Task to complete: Write out every line from the listing below where the string "height" is found.
*** The data ***
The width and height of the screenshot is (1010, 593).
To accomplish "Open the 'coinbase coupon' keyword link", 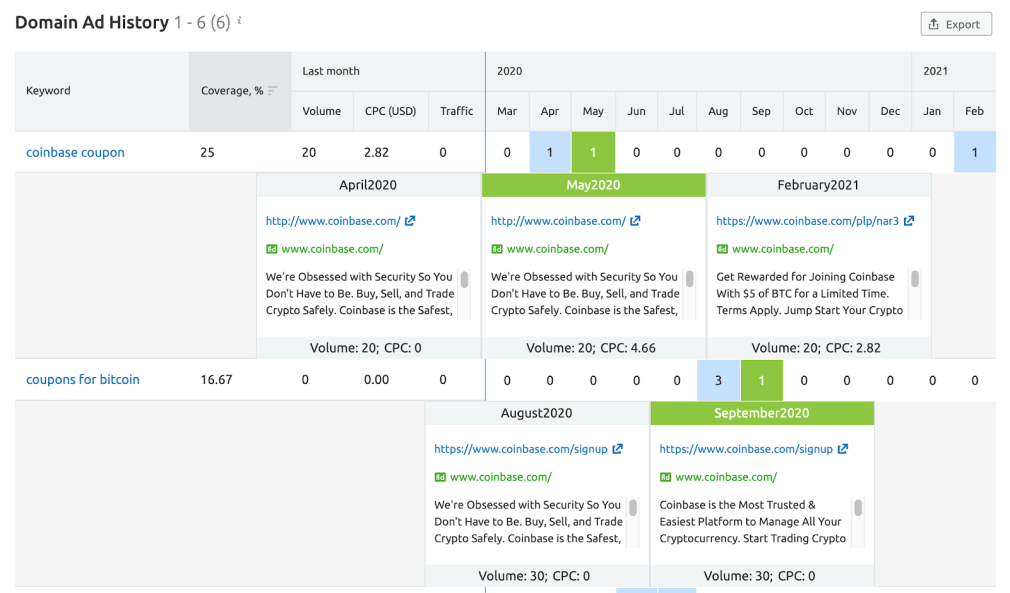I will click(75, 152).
*** End of The data ***
*** The data ***
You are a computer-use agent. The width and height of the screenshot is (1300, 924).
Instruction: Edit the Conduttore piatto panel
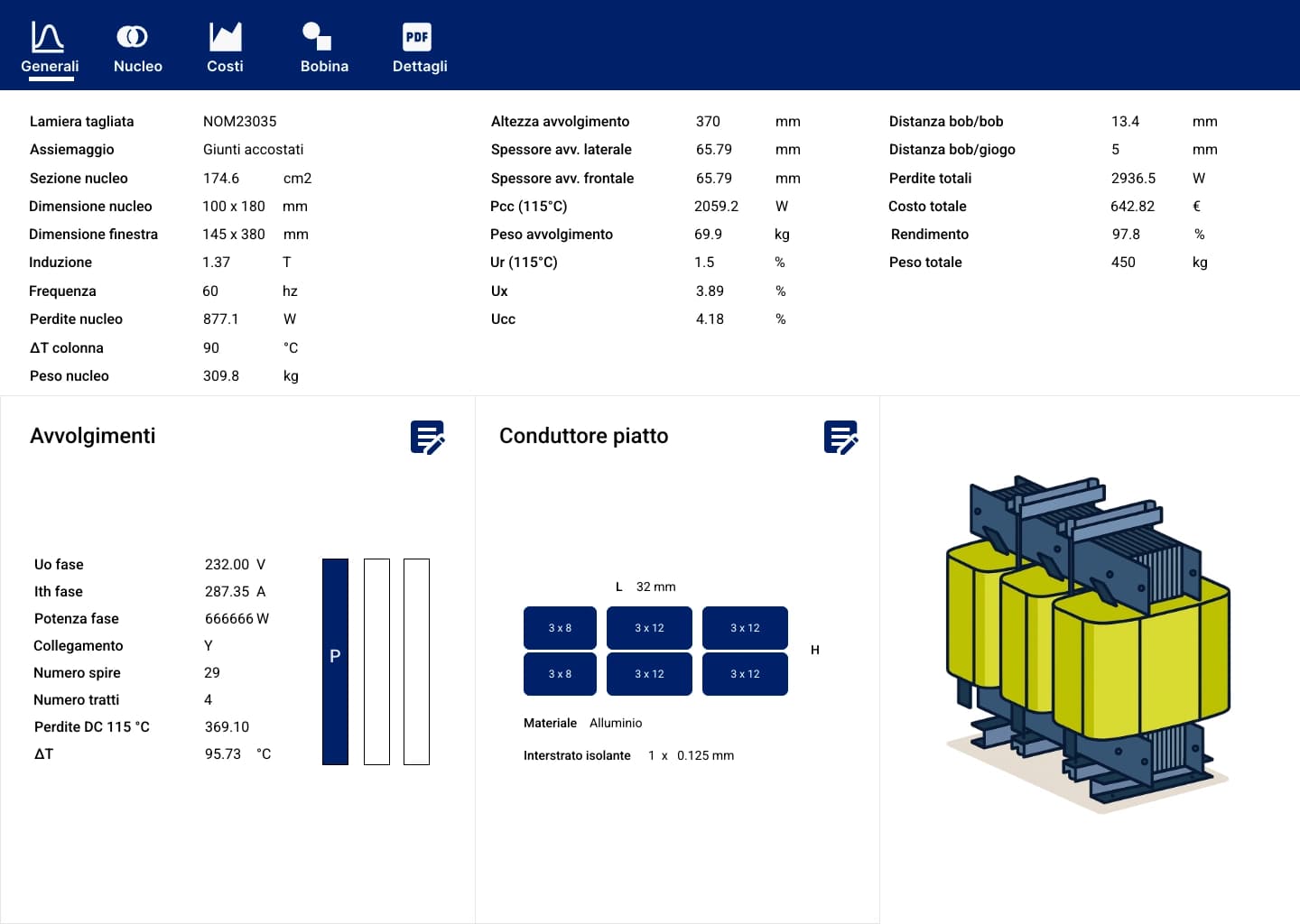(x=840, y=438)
*** End of The data ***
Written answer:
The width and height of the screenshot is (1010, 593).
You are a computer-use agent. The width and height of the screenshot is (1300, 924).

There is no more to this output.